Last updated on May 2019

Acute Pain Management in Patients on Opioid Replacement Therapy

Brief description of study

This is an outpatient randomized within subject placebo-controlled human laboratory investigation of analgesia (as assessed with quantitative sensory testing; QST) from ketamine alone and in combination with hydromorphone in buprenorphine maintained participants. The goals of this project are to characterize the analgesic, subjective, and physiologic effects of ketamine combined with hydromorphone in patients on buprenorphine maintenance for opioid use disorder.

Detailed Study Description

Eligible participants will have 8 sessions where they will receive two IM injections.The dose of ketamine will be manipulated (0 mg/kg to 0.4 mg/kg) across sessions. The dose of hydromorphone will either be 0 mg or 8 mg. Therefore, participants will be exposed to ascending doses of ketamine with and without hydromorphone. Order of study medications will be randomized for each participant by an un-blinded statistician and transmitted securely to study pharmacist in charge of medication administration. This study will provide unique information on optimal hydromorphone-ketamine dosing strategies for acute pain management. in buprenorphine maintained patients.

Each session will take place 17 hours after the last buprenorphine dose (trough levels) to control for time since last dose. Sessions will be held on a dedicated unit for human subjects clinical research at Zuckerberg San Francisco General and include two IM injections of study medication given 15 minutes apart by blinded nursing staff. Study sessions will each last approximately 5 hours. Sessions will take place 1-2x weekly and must be separated by at least 72 hours to allow for drug wash-out. QST outcomes will be measured at baseline, as well as 15, 75, 135, and 195 minutes after injection #2 for each session.
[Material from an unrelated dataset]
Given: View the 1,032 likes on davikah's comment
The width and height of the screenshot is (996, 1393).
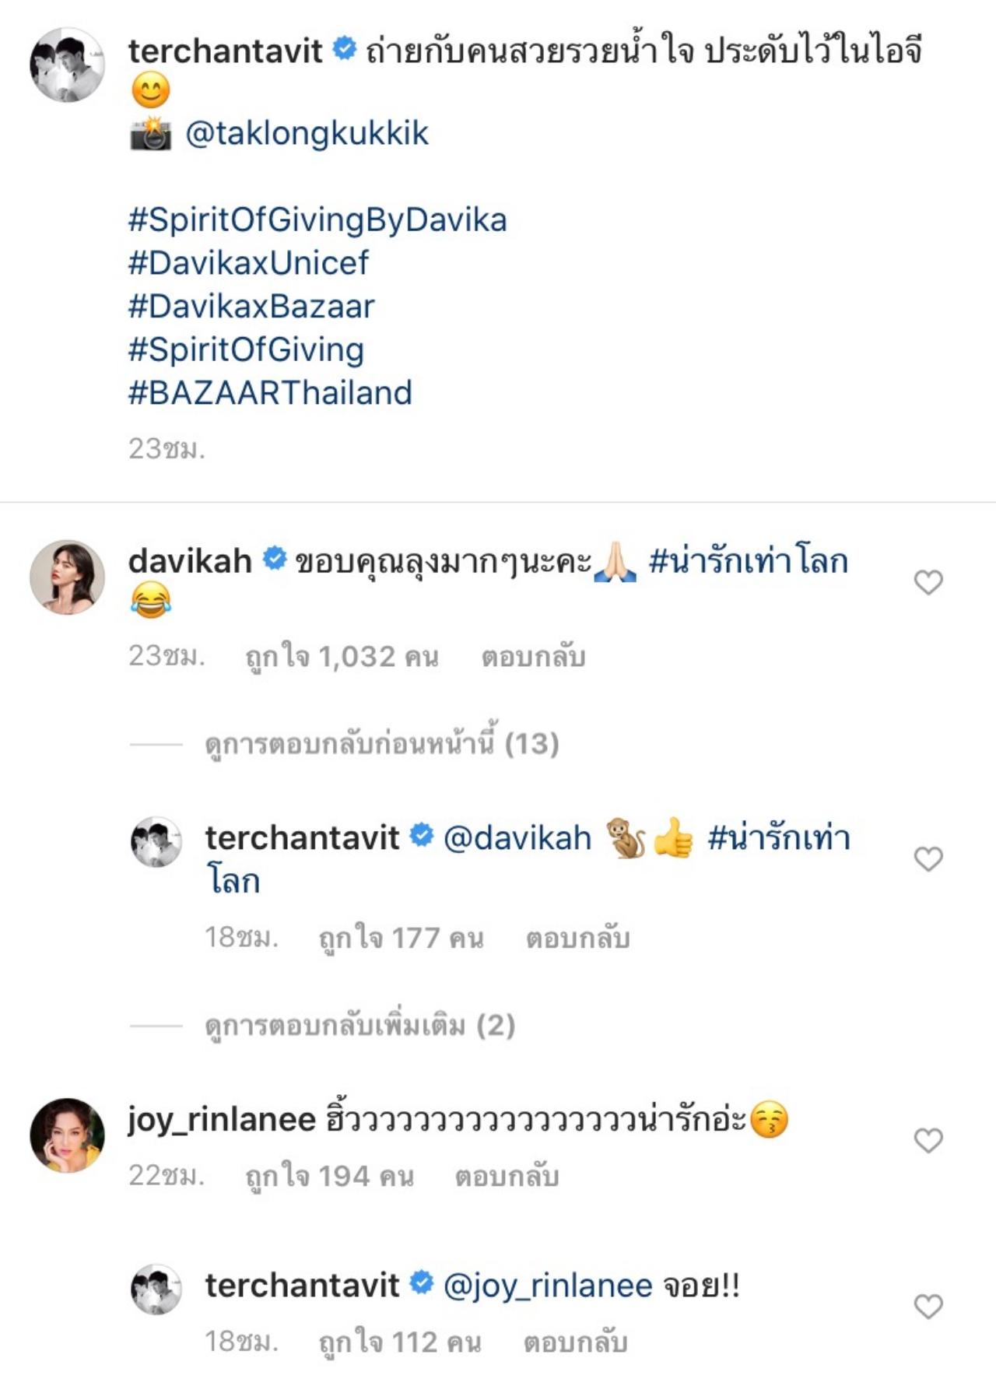Looking at the screenshot, I should click(342, 657).
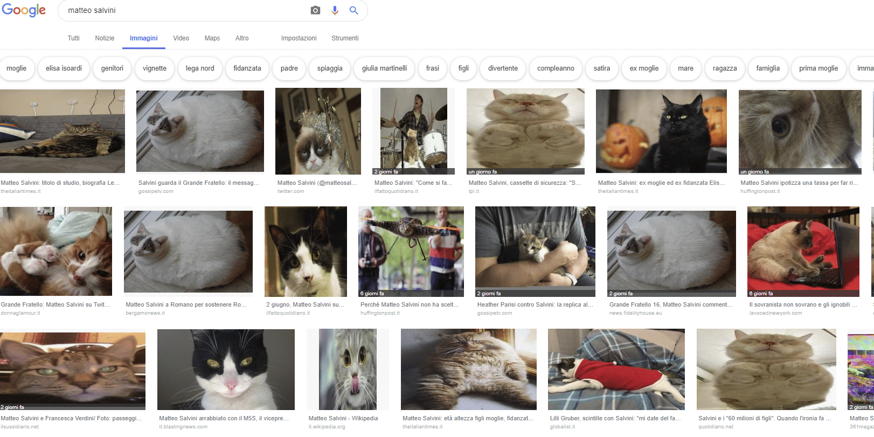Click the camera search-by-image icon

click(x=315, y=10)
In addition, abuse liability outcomes will be measured at baseline (if required) and at 15, 75, 135, and 195 minutes after injection #2 for each session.

Blood will be drawn to evaluate baseline buprenorphine /norbuprenorphine levels. Then, PK analyses will be done for ketamine, norketamine and hydromorphone. Blood will be drawn at baseline as well as 15, 75, 135, and 195 minutes after injection #2.

Primary outcome will be analgesia as assessed by QST. The use of various QST measures which assess acute anti-nociception as well as central modification of pain processing will allow us to evaluate whether overall analgesia results from blocking of nociceptor signaling and/or changes to central pain facilitation to better understand the mechanism of ketamine-hydromorphone combinations.